Shabina: I’d like to thank you for taking you time to speak with me today. I first wanted to ask you about some of the struggles and challenges you faced when you led your organizing efforts.
Loretta Ross: Well, the biggest struggle, of course, is that when you are doing anti-fascist work, you have to get fascist, which is not always pleasant work and you are not necessarily hanging out with the right people. I was the only woman who ran a research department studying hate groups at the time and I was the only Black person to do it. And so, there was a lot of embedded misogyny and surprisingly, racism amongst the anti-racist movement .
S: Do you feel that has changed over time?
LR: Well, there is certainly more diversity in the people doing the work. Whether or not there is still misogyny or racism in the movement, since I don’t do the work anymore, I can’t say that the organizations are less racist or misogynist. But there are certainly more women writing about fascism. I organized a retreat last year on women and fascism and was able to bring together almost 15-20 people who do that research now and they were all women.
S:Can you talk a bit about the difference in terms of the approach in women-centered anti-fascist organizing vs. the former circles you were running with?
LR: Well, one of the things that men consistently doing the work fail to do is integrate an analysis of gender and so they weren’t intersectional. They usually only talked about racism and sometimes anti-semitism. They rarely talked about homophobia, and never, none of us talked about transphobia, to be honest. I means we weren’t that far ahead of the curve.

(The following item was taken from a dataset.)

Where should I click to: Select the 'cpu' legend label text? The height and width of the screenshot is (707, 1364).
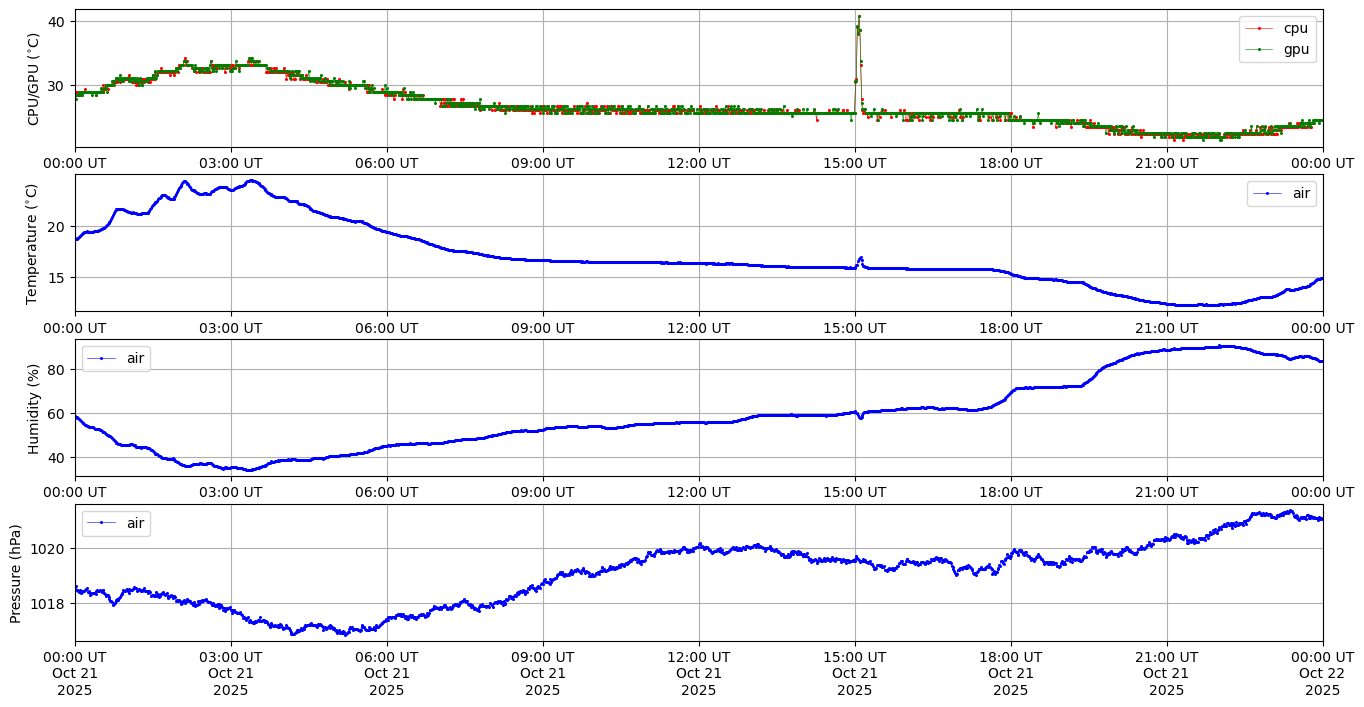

But they didn’t integrate gender to my satisfaction. For example, I thought that the violence against abortion providers by the violent vigilante subculture was connected to racist violence and to homophobic and anti-immigrant violence. I thought the walls between what looked like separate movements were in fact right polarists, and people were crossing over. If we are able to be intersectional in their hatred and that was very hard to persuade my male colleagues to give as much attention to misogynist violence as they gave to racist, anti-semitic and occasionally anti-Indian and anti-Immigrant violence.
S: Thanks. Did you want to chat a bit about what you did or what your role was, what were some of the goals of your organization at that time?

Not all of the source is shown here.